Suzanne Elshult, http://hrnow.net Executive Yak, sponsors live round tables for senior marketing and human resources executives in the Seattle area and offers executive / professional coaching and virtual learning opportunities for leaders, business owners, consultants and coaches committed to growth and high performance.
In my years as an HR executive (before I started my own practice in the mid-90s) it seemed to me that performance management trends tended to swing back and forth on a pendulum – coupling and de-coupling pay with performance, focus on results and goals vs focus on behaviors and competencies, purely developmental models and so forth. Last week I met with a group of about twenty HR executives in my HR Executive Forum group to discuss what the changing landscape looks like right now. The themes I heard in our discussion were not necessarily what I expected. While competency based performance management was all the rage in the 90’s, it appears companies are all over the map right now. Some are coupling pay with performance, some are de-coupling and taking a pure developmental approach. Some are focused on only goals and results, others on competencies. Yet others are multi-dimensional. For those coupling performance with pay, the emphasis is more on the bonus element of compensation and less on base pay and merit pay. The ONE THEME I came away with is that companies are increasingly customizing how performance management is integrated (perhaps facilitated by the emergence of newer and better online tools). The type of industry, the type of culture, linkage to key market drivers, demographics of work force (for example Gen Y vs baby-boomers) are more importantly shaping what type of approach a company is taking.
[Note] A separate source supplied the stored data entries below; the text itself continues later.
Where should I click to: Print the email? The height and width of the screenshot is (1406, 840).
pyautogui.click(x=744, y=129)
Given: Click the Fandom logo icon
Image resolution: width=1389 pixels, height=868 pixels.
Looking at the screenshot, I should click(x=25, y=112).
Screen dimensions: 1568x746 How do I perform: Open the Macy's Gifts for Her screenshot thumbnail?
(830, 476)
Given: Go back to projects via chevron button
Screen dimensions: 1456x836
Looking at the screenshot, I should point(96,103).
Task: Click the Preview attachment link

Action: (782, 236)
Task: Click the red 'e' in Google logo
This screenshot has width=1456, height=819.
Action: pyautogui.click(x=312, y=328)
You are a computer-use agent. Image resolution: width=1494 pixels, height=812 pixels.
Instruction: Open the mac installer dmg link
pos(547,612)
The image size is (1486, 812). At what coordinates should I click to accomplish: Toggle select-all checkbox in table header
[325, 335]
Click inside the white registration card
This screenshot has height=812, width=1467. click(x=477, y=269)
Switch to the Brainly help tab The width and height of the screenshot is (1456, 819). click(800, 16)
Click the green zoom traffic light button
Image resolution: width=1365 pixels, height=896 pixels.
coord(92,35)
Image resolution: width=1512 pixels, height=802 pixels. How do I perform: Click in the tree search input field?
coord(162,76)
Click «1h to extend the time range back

Perhaps the advent of books such as Samuel Culbert’s “Get Rid of Performance Review!” has resulted in a more critical analysis of how well performance management systems work and forcing questions such as: Are we doing performance management just because that is what we have always done (institutionalization)? The executives in this meeting generally agreed that performance management in the past has often not worked well, but we continue to need some way of documenting personnel decisions. We all agreed that the focus should be on performanace management as an ongoing process, with continuous feedback, but in reality this objective is not met as we typically do a poor job of holding managers who are ill prepared to give feedback accountable. And, attempts to go to the “blank page” approach have backfired, with recent examples of employees becoming more dissatisfied with that approach than when they were actually receiving annual reviews – “a sense of having no idea of where they are at.”
Interesting ideas were floated. What if we only do performance reviews with managers and focus on holding them accountable for providing continuous feedback as a key accountability criteria. This would require that we also make the investment in providing necessary resources for success –training, coaching and more? Another idea which resonated strongly had to do with making the whole process owned jointly by employees and managers – with several companies having successfully shifted in this direction.
In the end, the group agreed that the success of a performance management system goes back to being very clear about what you are trying to accomplish with it during the design. Companies need to ask critical questions and continue to customize and break out of the institutional box they have lived in for so long. We need to become more creative! One HR executive gave a thought-provoking example of how they are using their performance management system to reinforce her organization’s express goal of having the process be about transparency and creating employee involvement/engagement. A critical element of their model (in addition to both goal and competency based dimensions) is the idea of “differentiators,” what sets an employee apart from others, what is his/her “personal brand.”
I’d be interested in hearing from other HR executives if some of the thinking we had in our roundtable session resonates? Are we becoming more customized in our approach? Do you see any other clear trends?